EXERCISE GOAL.
Exactly as they appear, write the lines from the one containing "[Cart] (1996, 21)" to the final line of the entries, leaving pictures out.

-.-.-

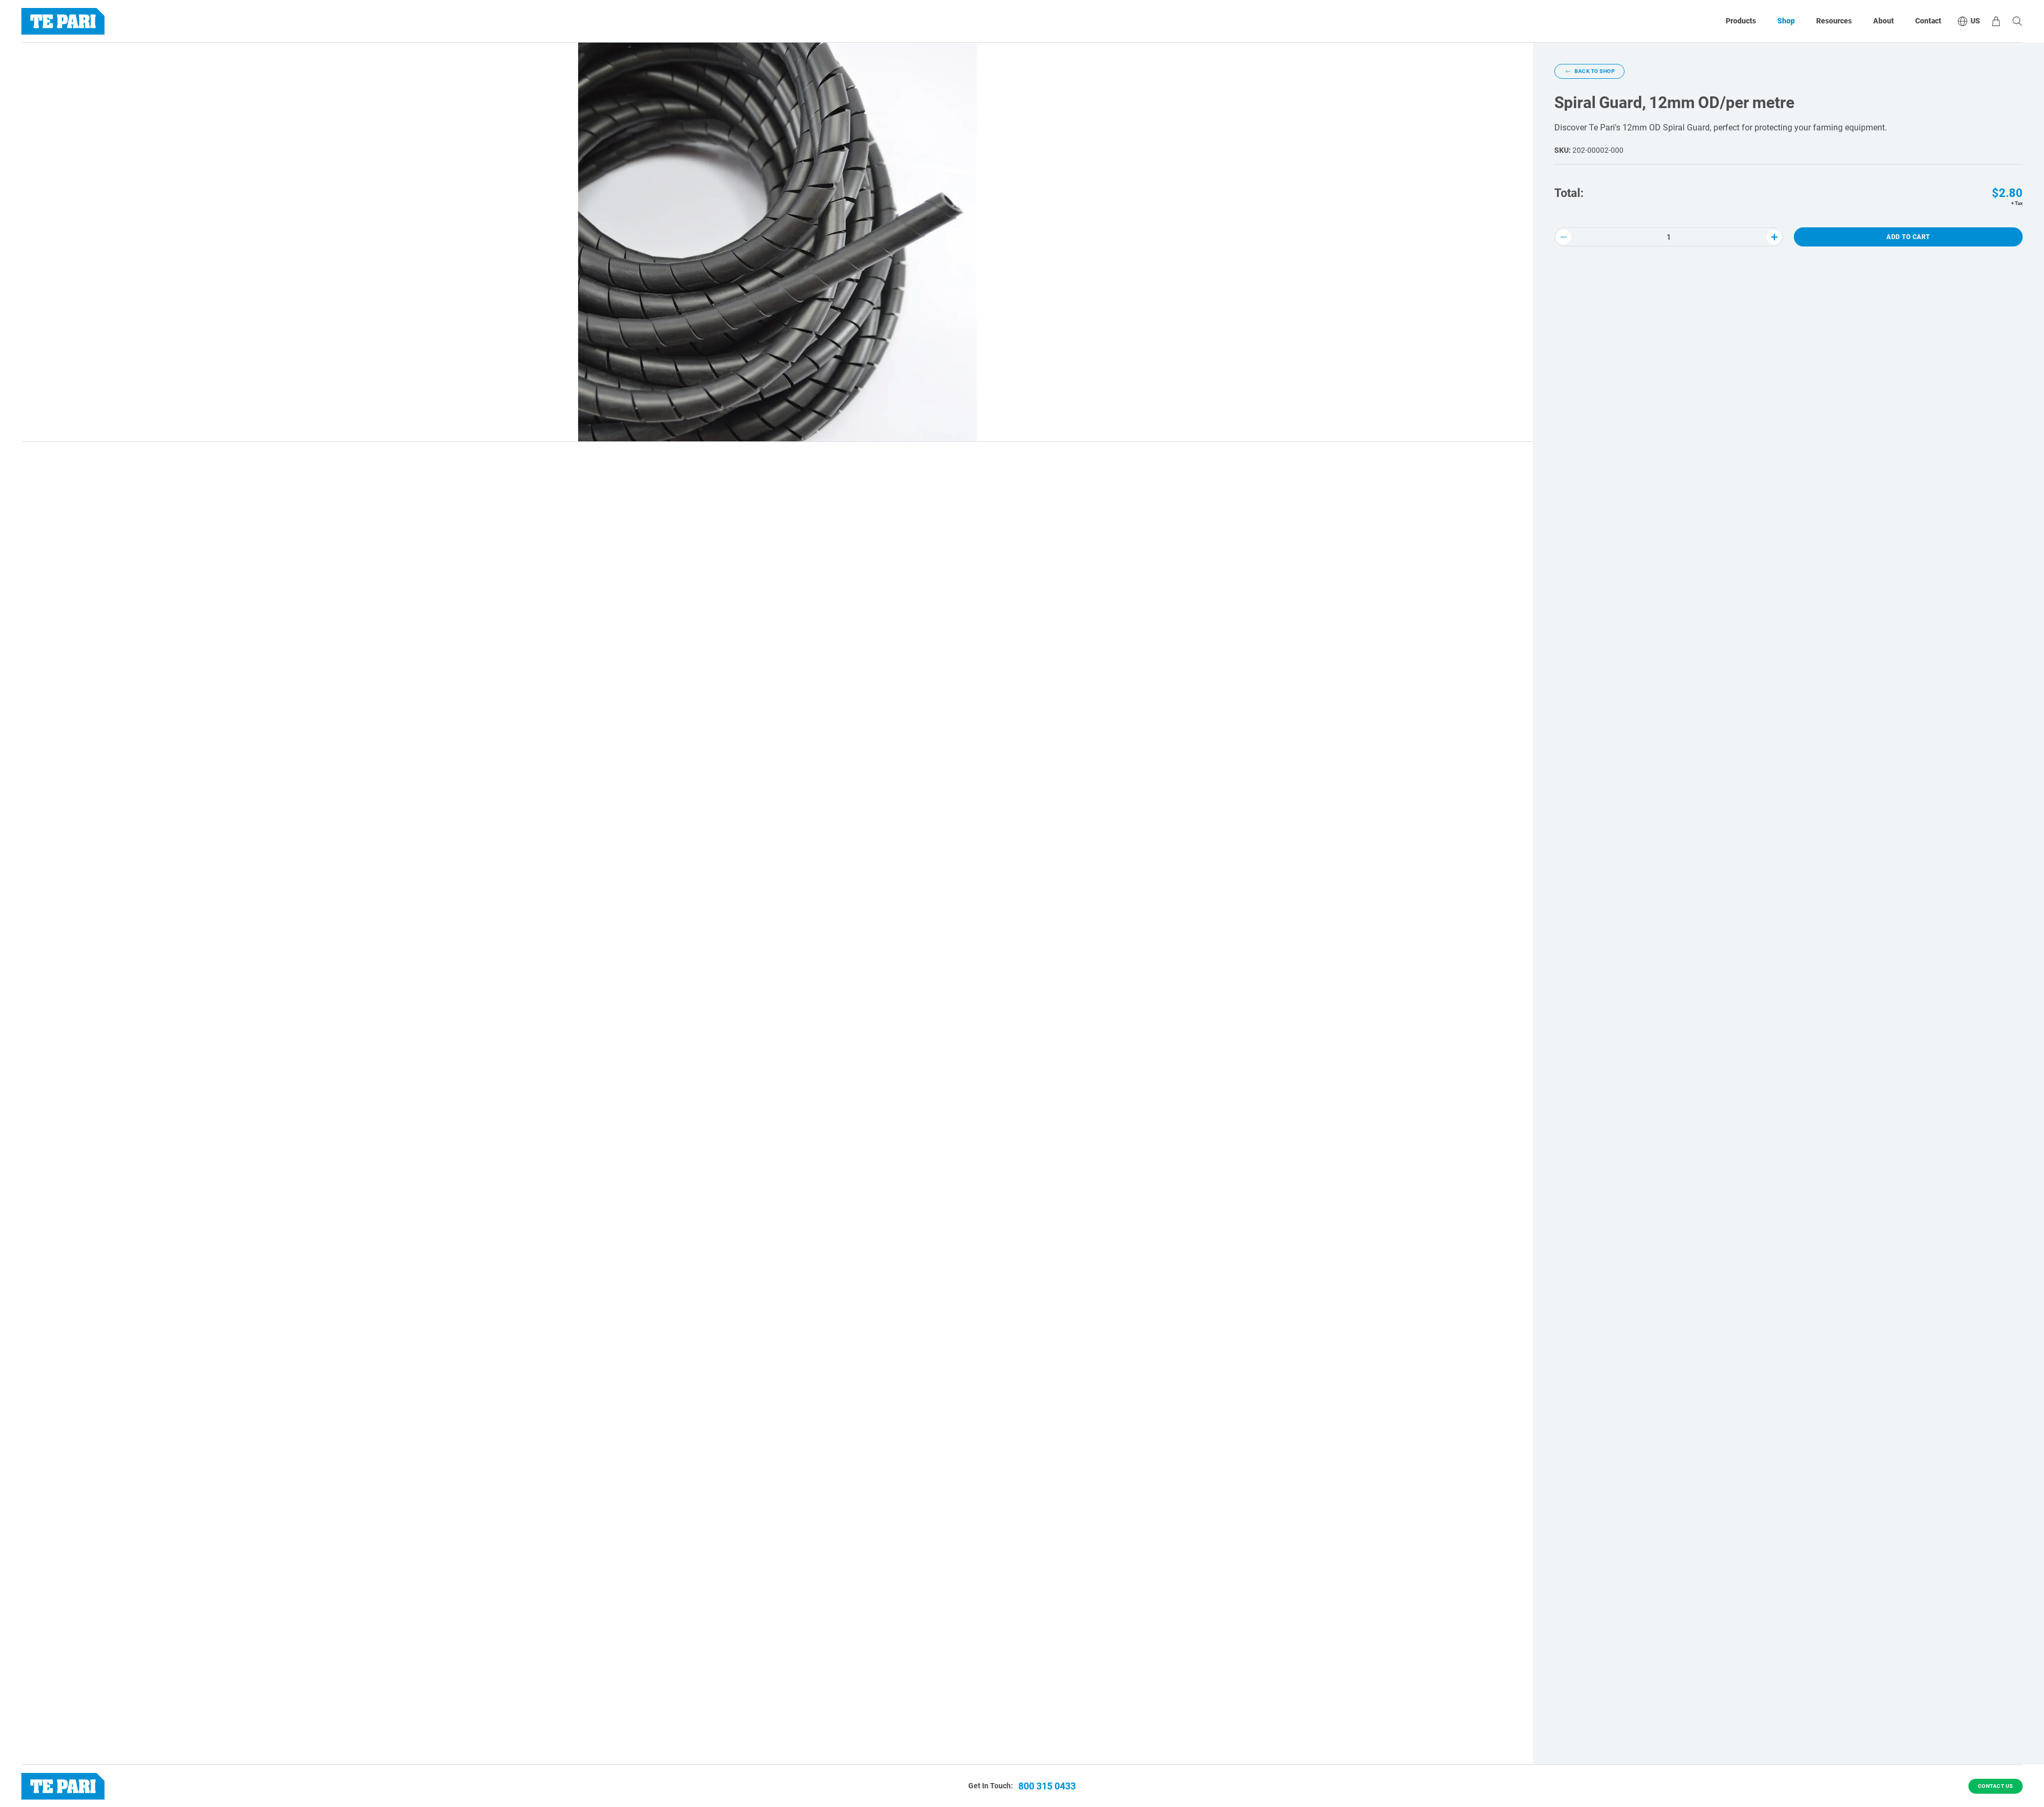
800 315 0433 (1047, 1786)
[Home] (63, 21)
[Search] (2017, 21)
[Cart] (1996, 21)
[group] (777, 242)
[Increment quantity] (1774, 236)
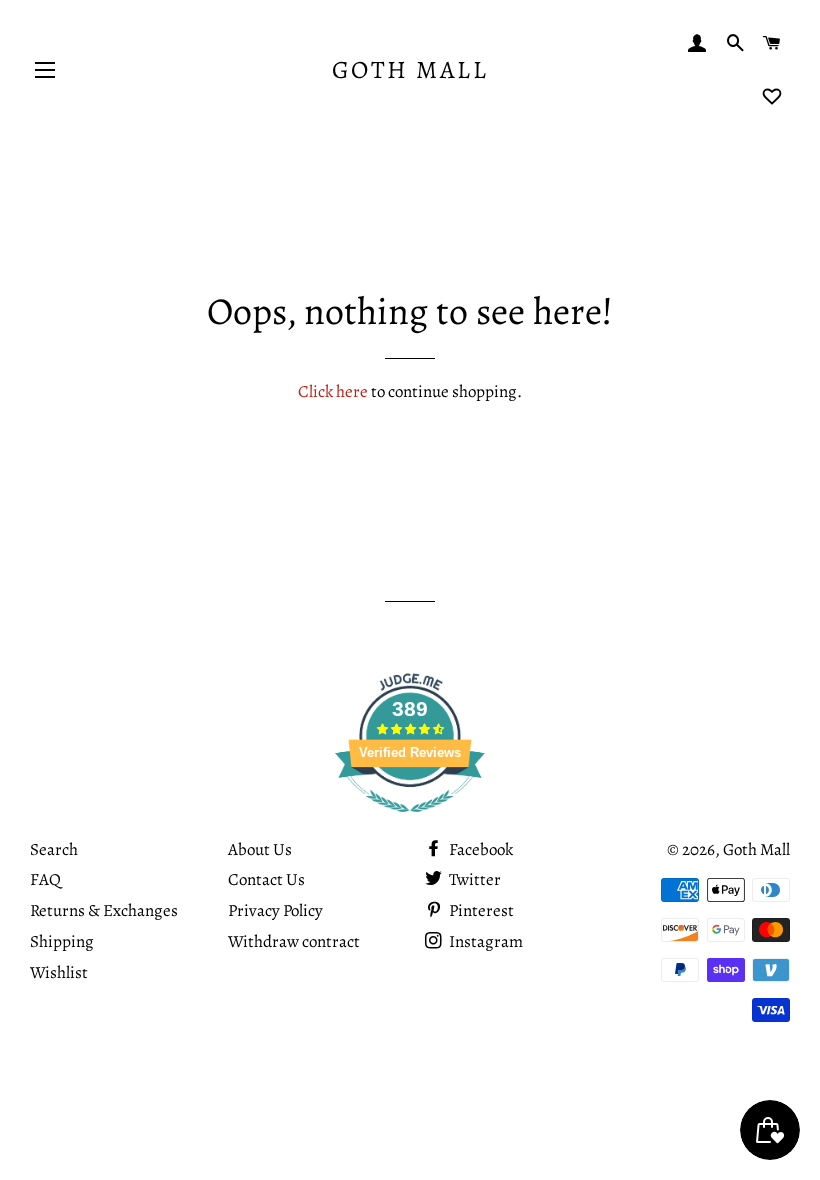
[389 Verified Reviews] (410, 822)
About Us (260, 849)
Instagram (484, 941)
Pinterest (480, 910)
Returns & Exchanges (104, 910)
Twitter (473, 879)
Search (54, 849)
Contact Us (266, 879)
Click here (333, 391)
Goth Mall (410, 70)
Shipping (62, 941)
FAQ (45, 879)
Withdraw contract (294, 941)
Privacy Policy (275, 910)
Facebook (479, 849)
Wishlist (59, 972)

-.-.-

RESULT OF THE TASK.
[Cart] (1996, 21)
[group] (777, 242)
[Increment quantity] (1774, 236)
[389 Verified Reviews] (410, 822)
About Us (260, 849)
Instagram (484, 941)
Pinterest (480, 910)
Returns & Exchanges (104, 910)
Twitter (473, 879)
Search (54, 849)
Contact Us (266, 879)
Click here (333, 391)
Goth Mall (410, 70)
Shipping (62, 941)
FAQ (45, 879)
Withdraw contract (294, 941)
Privacy Policy (275, 910)
Facebook (479, 849)
Wishlist (59, 972)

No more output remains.